Data for the task ->
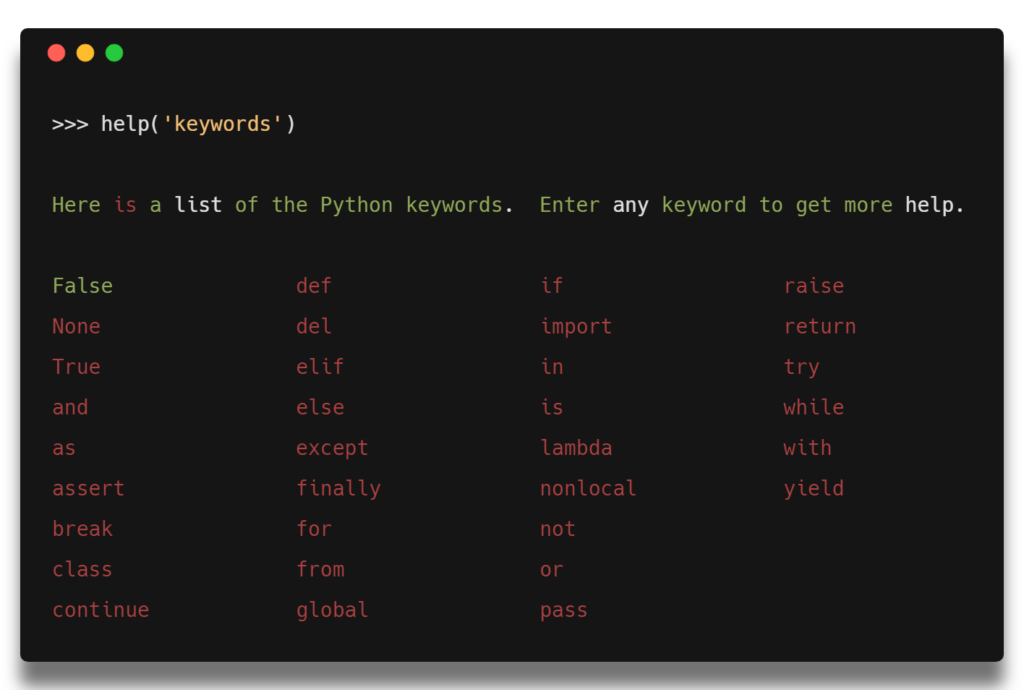Click the red close window dot
This screenshot has width=1024, height=690.
point(56,53)
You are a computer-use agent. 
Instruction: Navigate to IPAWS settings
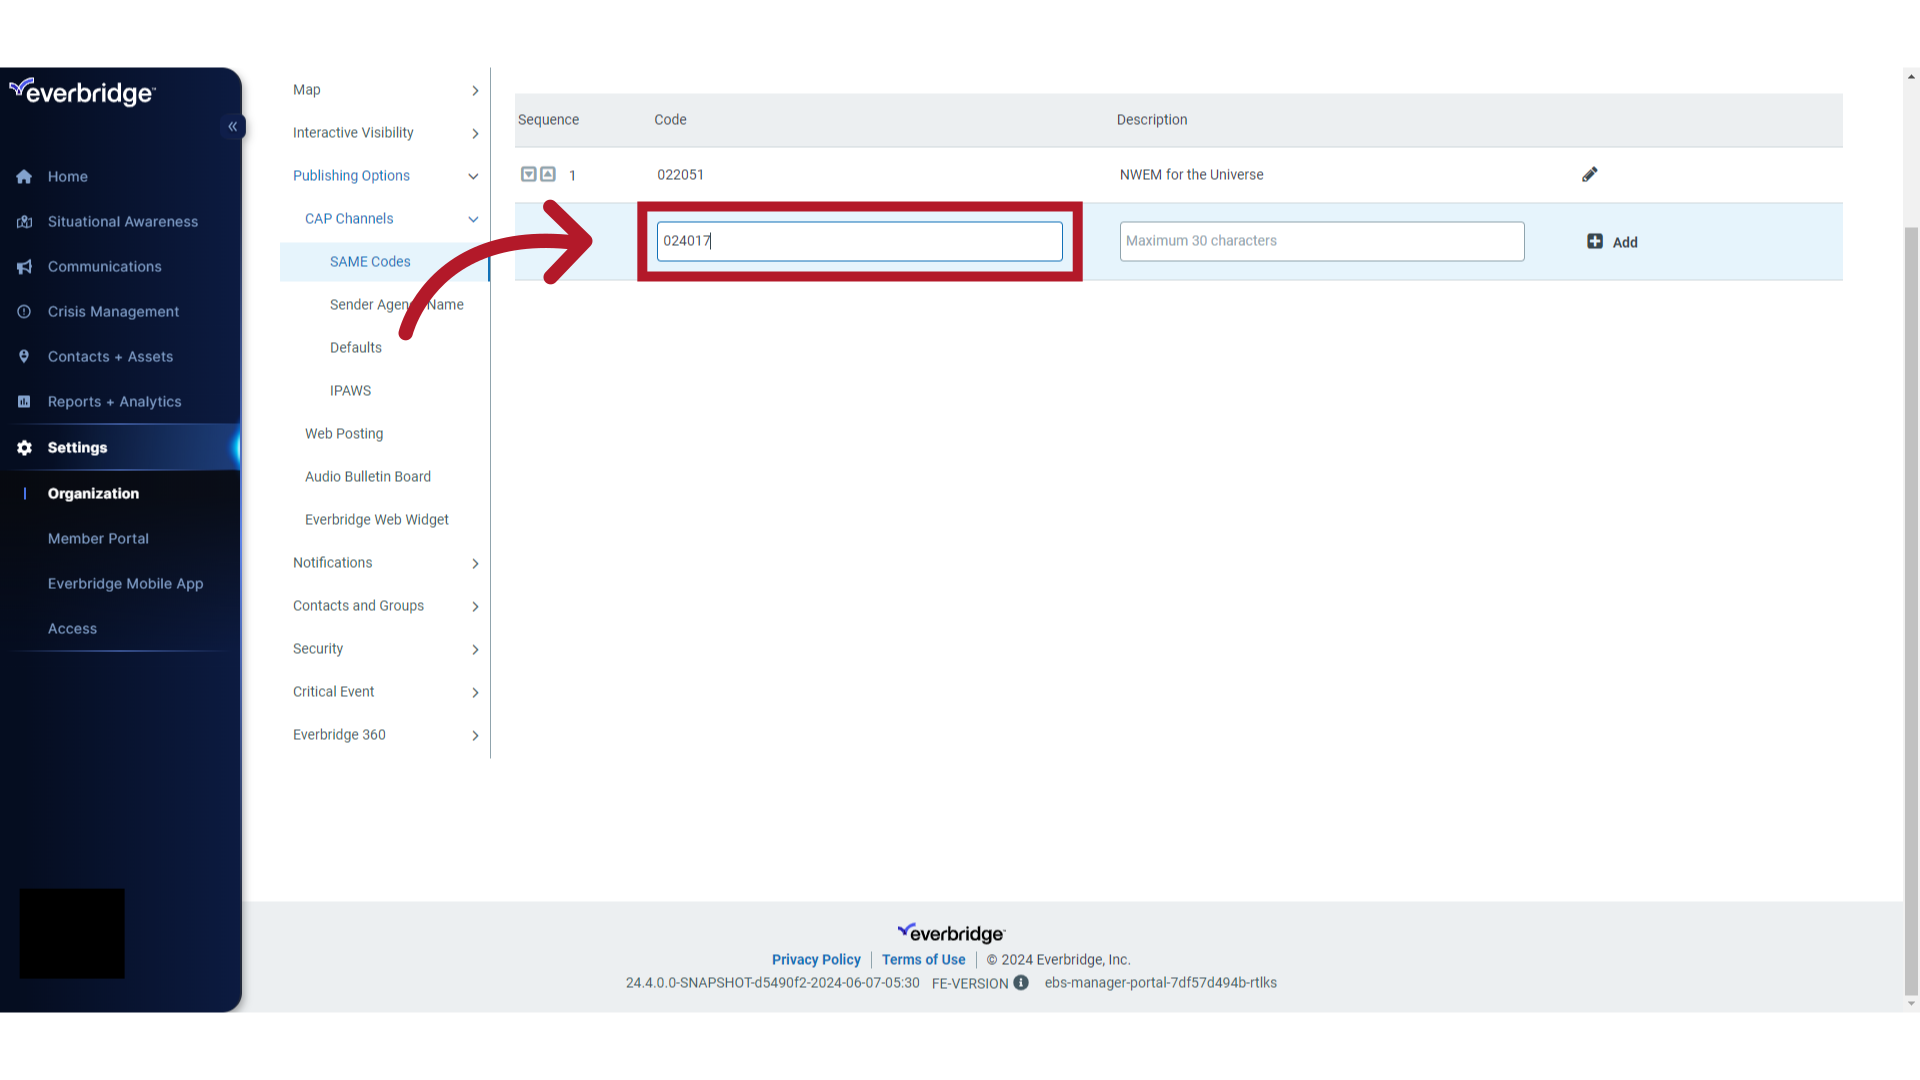pos(349,390)
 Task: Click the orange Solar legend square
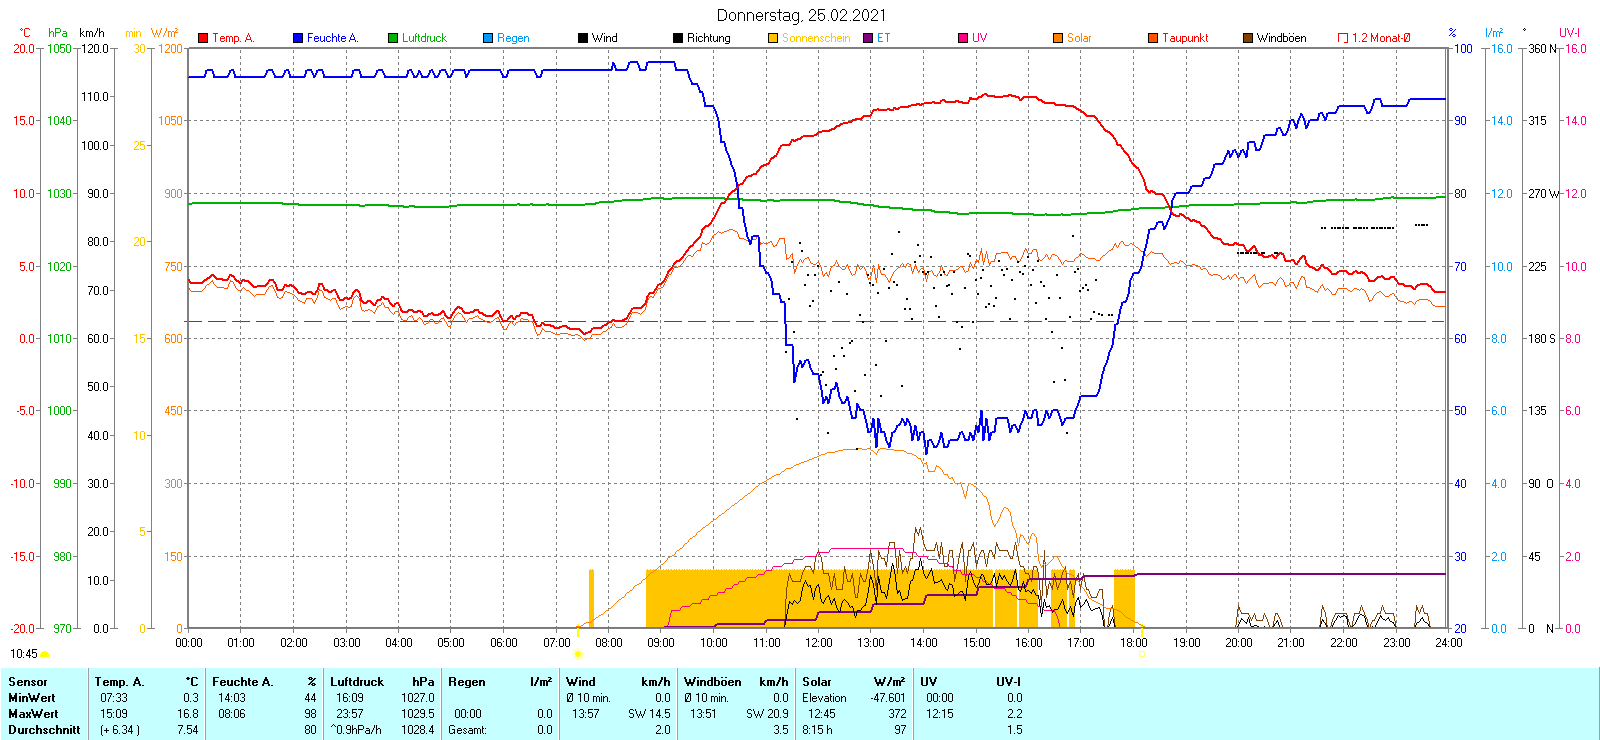[1058, 38]
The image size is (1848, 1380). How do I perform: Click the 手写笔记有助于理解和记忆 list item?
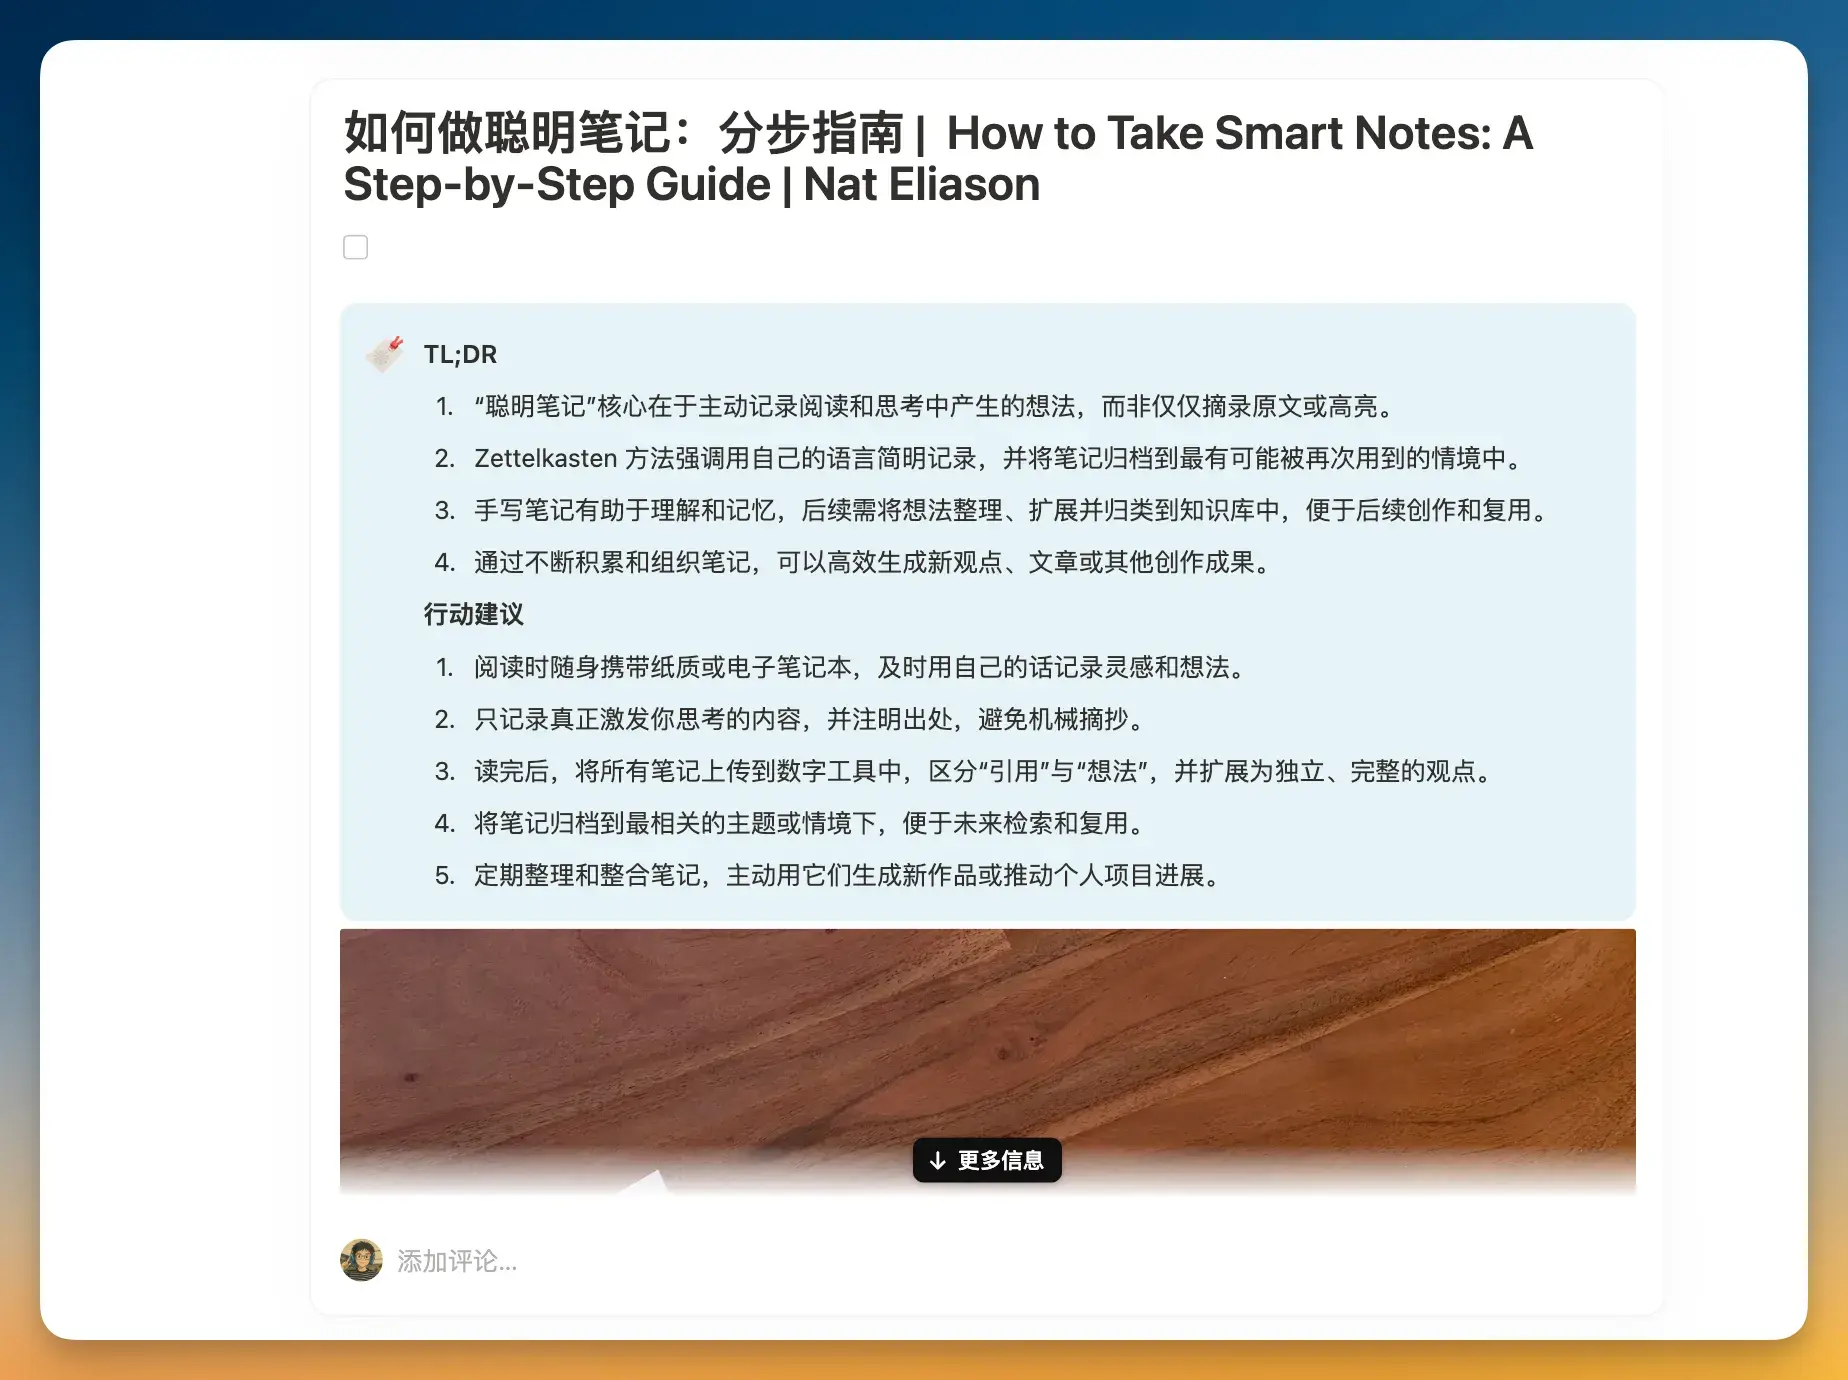pos(1010,510)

What is required -> Please write out the lines above exactly, from the one that contains "Task: Click the orange Solar legend square" through the final line, and include none of the pictures.

Result of this task ->
 Task: Click the orange Solar legend square
[1058, 38]
The image size is (1848, 1380). How do I perform: Click the 手写笔记有助于理解和记忆 list item?
pos(1010,510)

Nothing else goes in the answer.